Data entries:
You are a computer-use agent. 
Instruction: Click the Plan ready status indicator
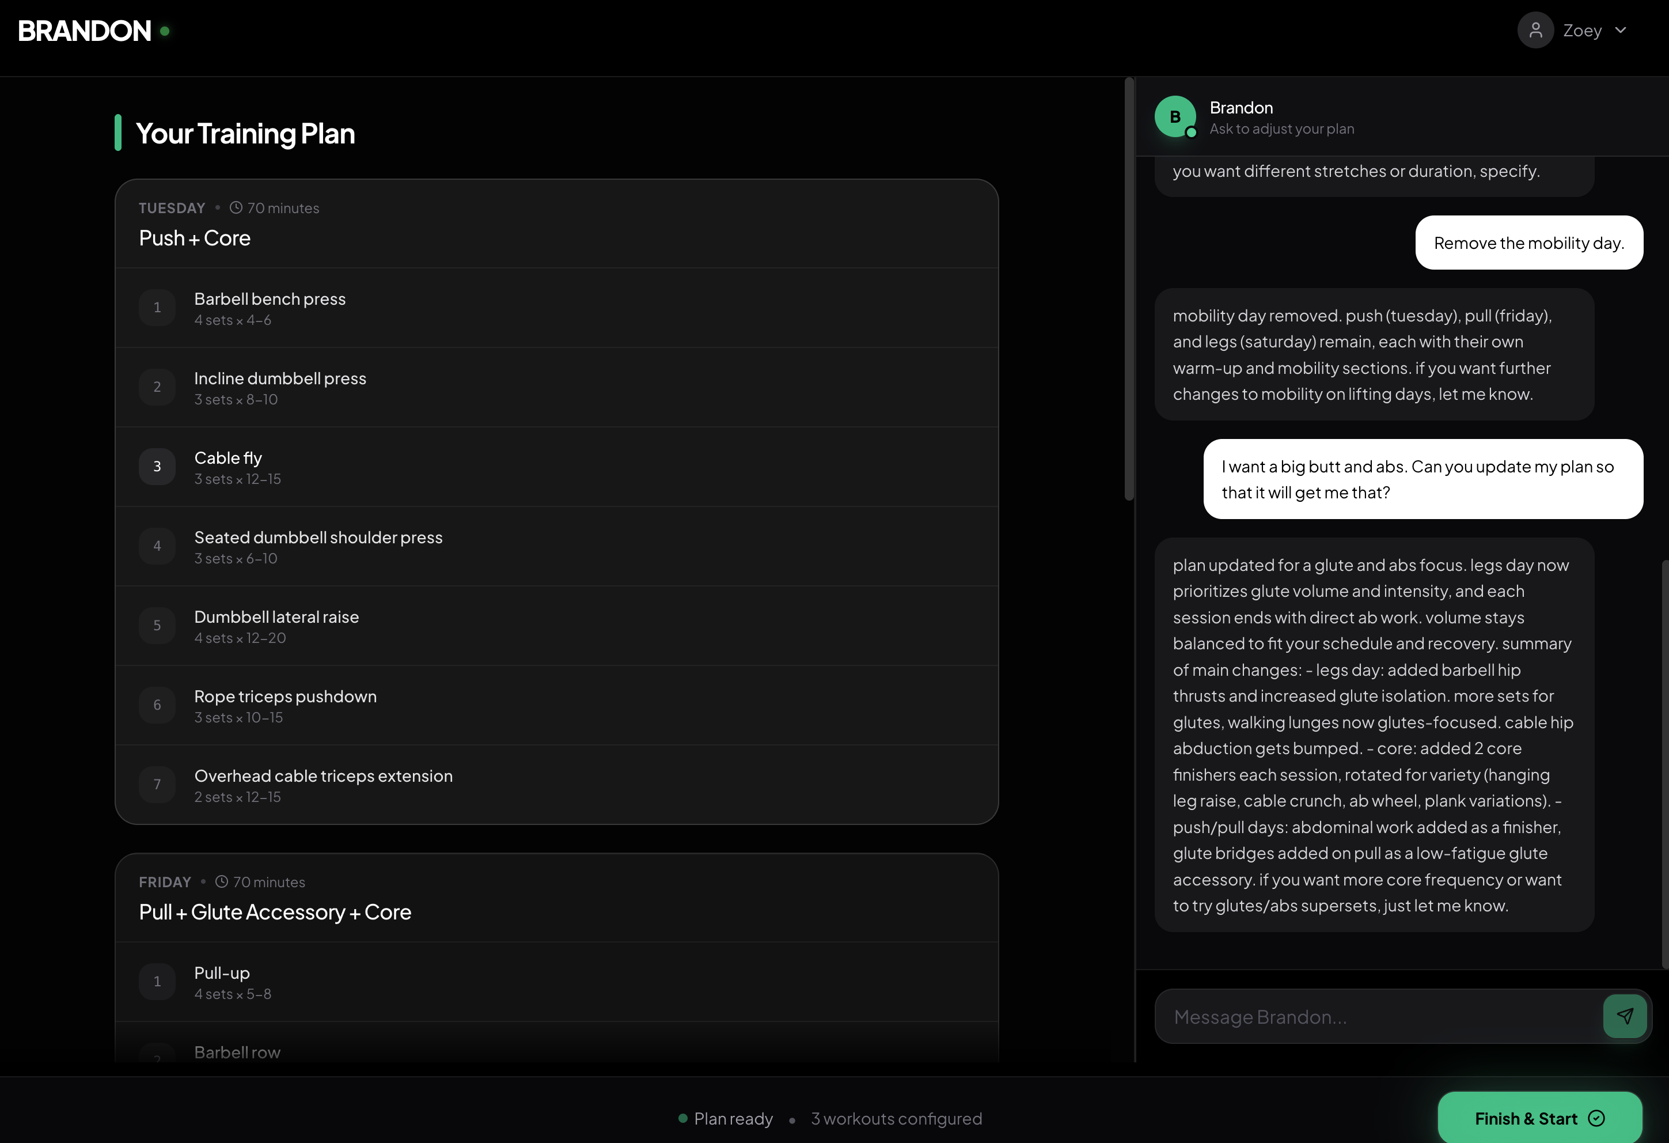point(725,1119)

* * *

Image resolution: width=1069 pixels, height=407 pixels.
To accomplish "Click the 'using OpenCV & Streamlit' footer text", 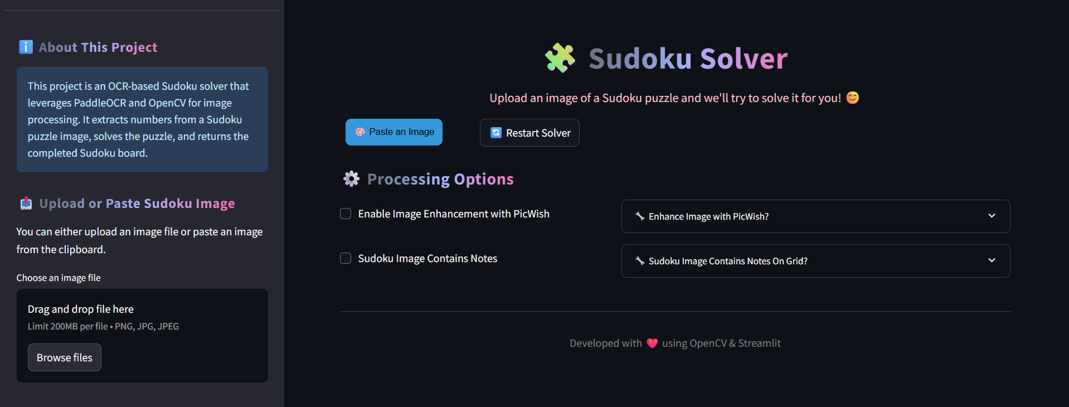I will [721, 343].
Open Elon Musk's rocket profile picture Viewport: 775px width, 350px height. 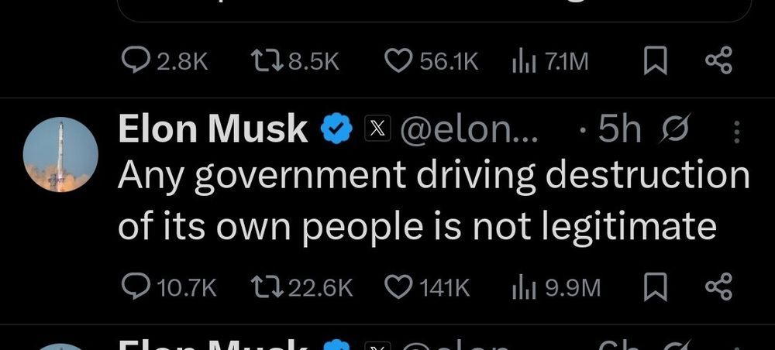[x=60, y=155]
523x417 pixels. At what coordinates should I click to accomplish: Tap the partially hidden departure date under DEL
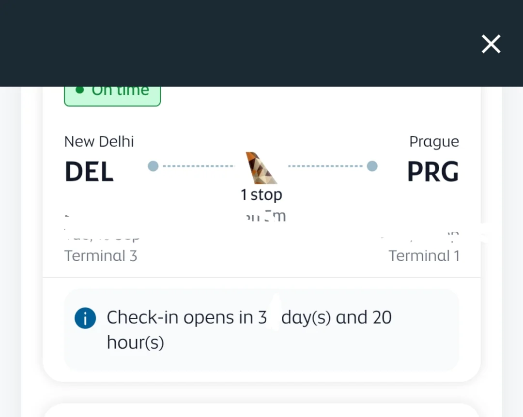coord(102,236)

The exercise:
Write out the material word for word, starting with the line that contains "You are a computer-use agent." and stopping after the line that contains "point(725,1119)". Leave the pictures out.

Solution for this task:
You are a computer-use agent. 
Instruction: Click the Plan ready status indicator
point(725,1119)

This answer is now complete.